![]() |
Образы спектакля и отвращают, и манят. Фото Батыра Аннадурдыева предоставлено пресс-службой театра «Новая Опера» |
Новая «Кармен» свободна от влияния знаменитых интерпретаций. По уверению Багановой, она обратилась к первоисточнику – тексту Проспера Мериме. Однако в спектакле нет пересказа новеллы. Вообще нет линейного повествования. Есть эпизоды, названные энергично, без глаголов: «Кармен в тоске», «Кармен в маниакальном упорстве», «Кармен в мольбе», «Кармен в неистовстве», «Кармен в ярости», «Кармен в своем торжестве»…
Персонажи неслышно выходят на сцену еще до третьего звонка. Гомонящий зал даже не сразу их замечает. Тем более что на сцене полумрак. Мужчины в плечистых темных пальто и в масках для сна. Женщины в телесном трико и красных мантильях. Со стороны закрытой оркестровой ямы на просцениум набегают легкие полиэтиленовые волны. Женщины ныряют в них, и волны стихают. С прикрытыми красным кружевом лицами и белеющими во тьме телами они лежат утопленницами. Но нет, встают, подходят к мужчинам, удивительным фортелем (сколько ж они это репетировали) облачаются в красные платья и снимают с глаз партнеров маски. Теперь мужчины прозрели?
Но все происходящее все равно сон, морок. Проснувшись, не вспомнишь сюжет. Быть может, только отдельные вспышки. Вот Хосе несколько раз выкрикивает фразу из Мериме: «…ибо ненавидел этот прекрасный город с его гвадалквивирскими купальщицами». Ненавидел – прекрасный. В этом тревожащем соседстве лейтмотив спектакля. Двенадцать Кармен, двенадцать Хосе. Роковые противостояния. С человеком куда опаснее, чем с быком. Соло, дуэты, массовые сцены. И все – на невероятном телесном и эмоциональном накале. И все – главные. Никто – ни среди персонажей, ни среди исполнителей – не теряется, даже становясь иногда частью «групповых сущностей».
Хрущева и Баганова сплавили музыку и хореографию в нераздельную субстанцию, чье подчас зашкаливающее агрессивное кипение, «заплясывание до смерти» парадоксальным образом проявляет тончайшую нюансировку чувств и смыслов.

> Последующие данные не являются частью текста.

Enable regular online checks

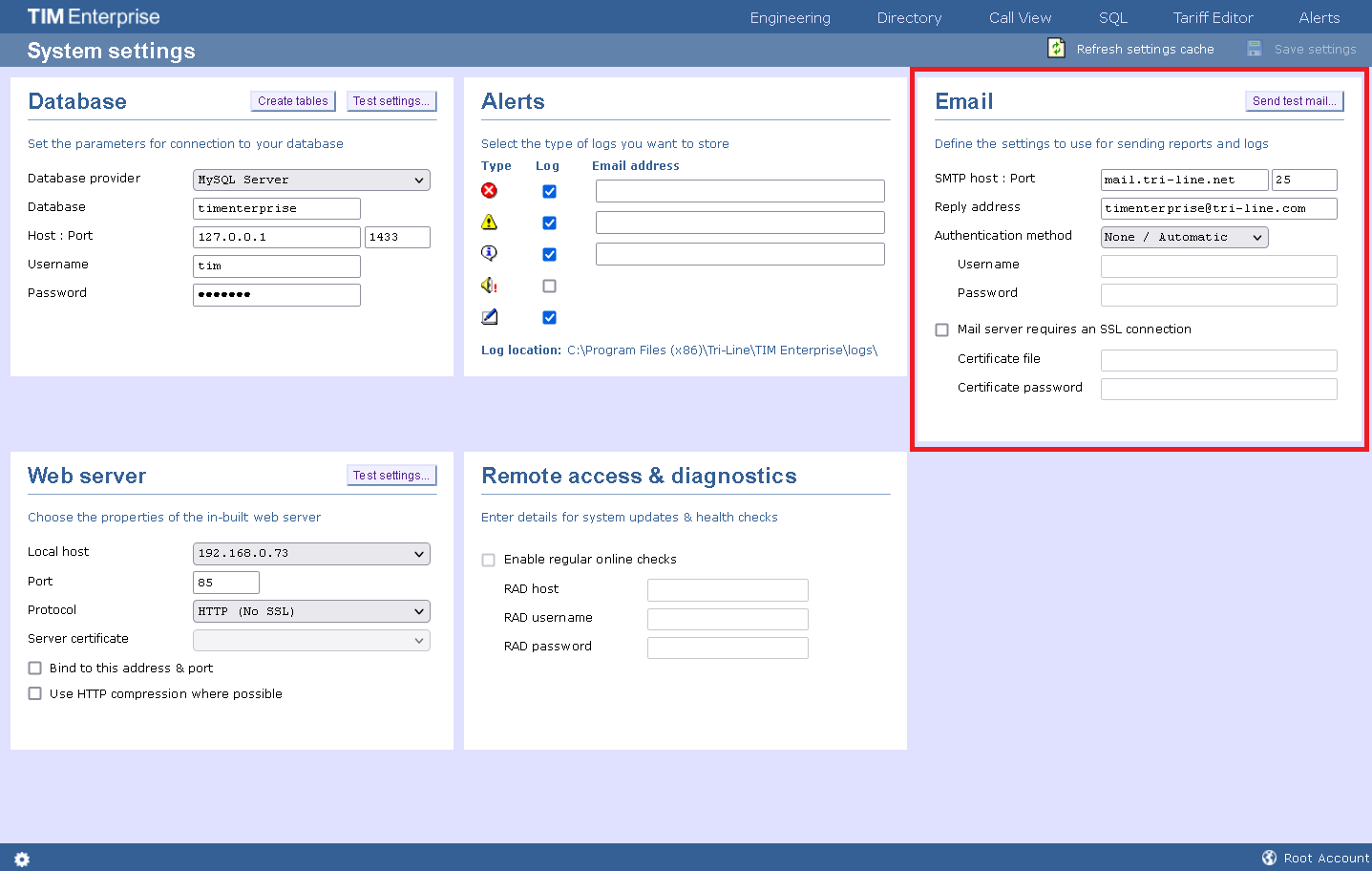(x=488, y=560)

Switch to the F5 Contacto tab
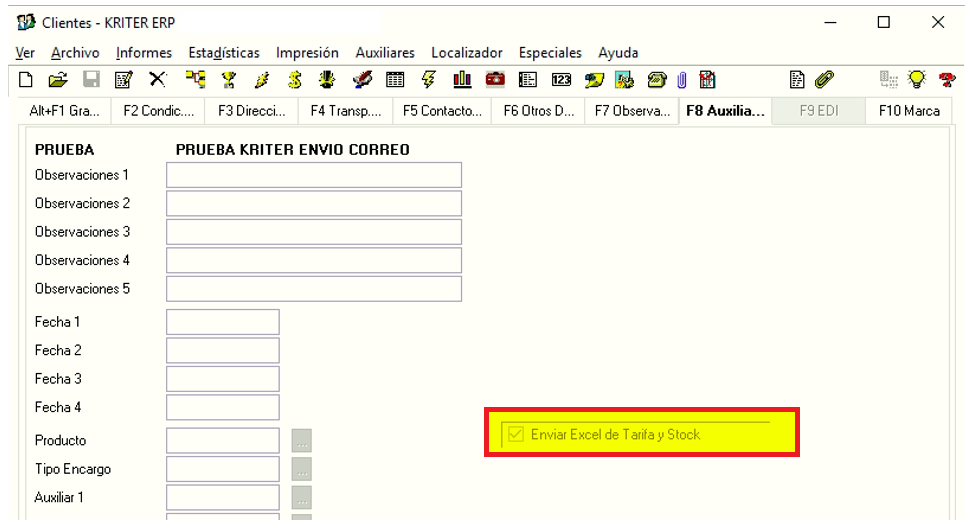(x=441, y=111)
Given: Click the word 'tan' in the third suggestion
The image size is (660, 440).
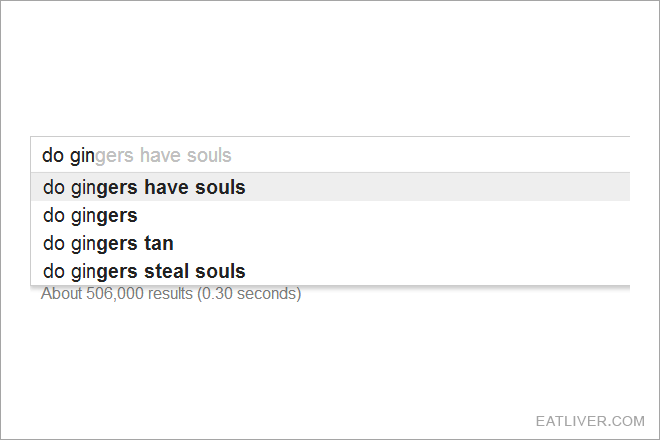Looking at the screenshot, I should click(159, 243).
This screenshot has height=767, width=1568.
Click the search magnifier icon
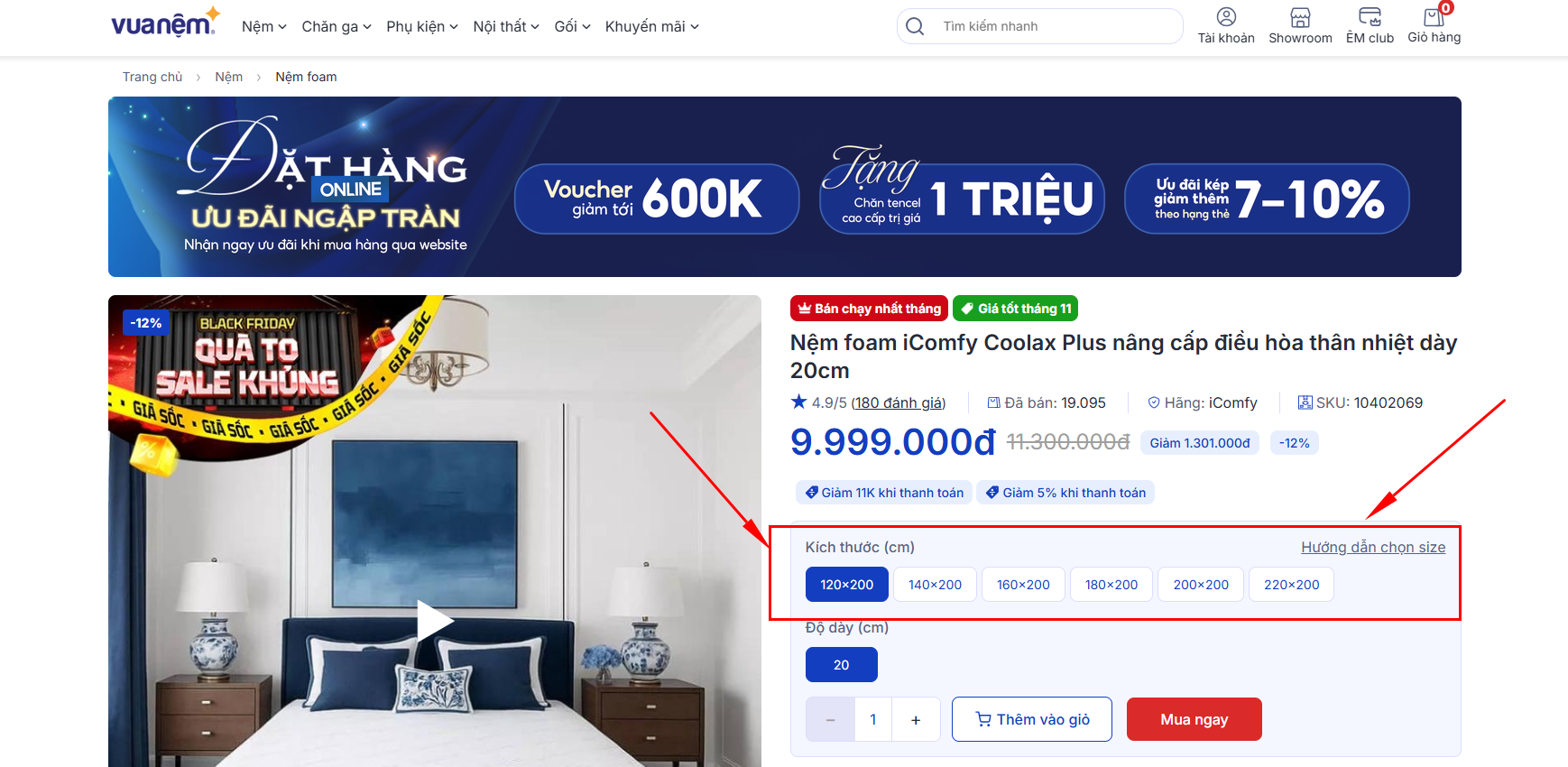pos(915,26)
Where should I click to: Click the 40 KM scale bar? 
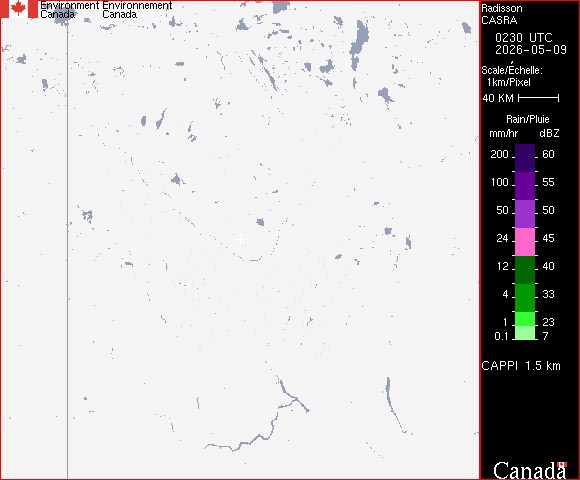tap(539, 98)
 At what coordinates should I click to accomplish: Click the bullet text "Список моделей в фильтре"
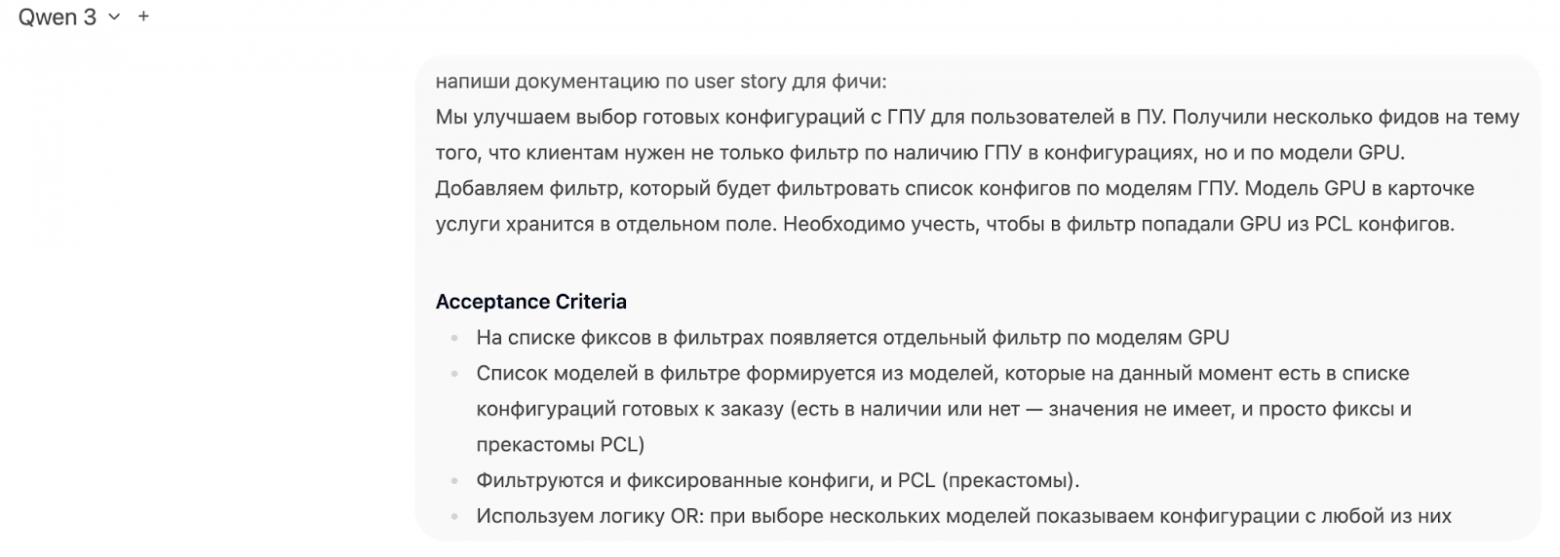[942, 373]
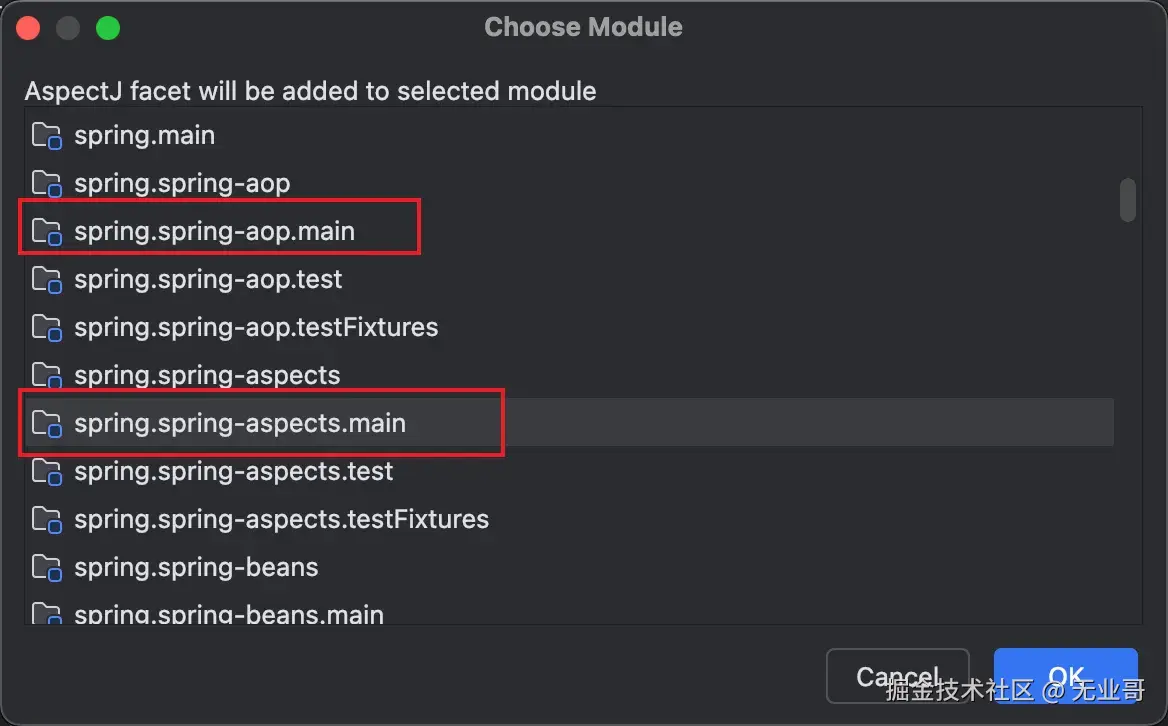Image resolution: width=1168 pixels, height=726 pixels.
Task: Click the module icon of spring.spring-beans
Action: [47, 568]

И тут пятым в ряду авторов-единомышленников нужно назвать инструментальный ансамбль под руководством Павла Романенко. Находясь рядом с героями на сцене, музыканты в то же время создают атмосферу отстранения, условности. Не дают забыть: здесь – театр.
Источником вдохновения для сценографа стали архитектурные шедевры каталонца Рикардо Бофилла и знаменитая бесконечная лестница нидерландского графика Маурица Эшера. Изобретательно выстроенная Ломакиной и активно обживаемая персонажами красно-серая декорация с лабиринтом лестниц, простенков и дверных проемов не меняется, но действу придает динамику, а порой напоминает о современной механистичности, от которой, может, только темперамент Кармен и спасет…
На театральную условность работают и костюмы. Их создано больше восьмидесяти. Намеков на историзм или национальный колорит почти нет. Ну разве что мелькнут монтера да чакетилья, напомнив о доблестном тореро, или шапочка с рожками – о быке. В остальном Солодовникова предложила настоящую коллекцию haute couture. Эмансипированные платья для эмансипированных женщин. Сконструированные особым образом, сшитые из неопрена, они вроде и существуют, танцуют, живут сами по себе, но при этом делают героинь невероятно манкими и сексуальными. Не слащаво, а ля Мэрилин Монро, а жестоко, мучительно, но неодолимо привлекательными.
В этой истории жертвой пал Хосе. Множество Хосе. И в память о них в финале авторы приглашают зрителя на необычайной красоты карнавал, вдохновленный мексиканским Днем мертвых.
Что только не придет в голову. Ведь здесь – театр.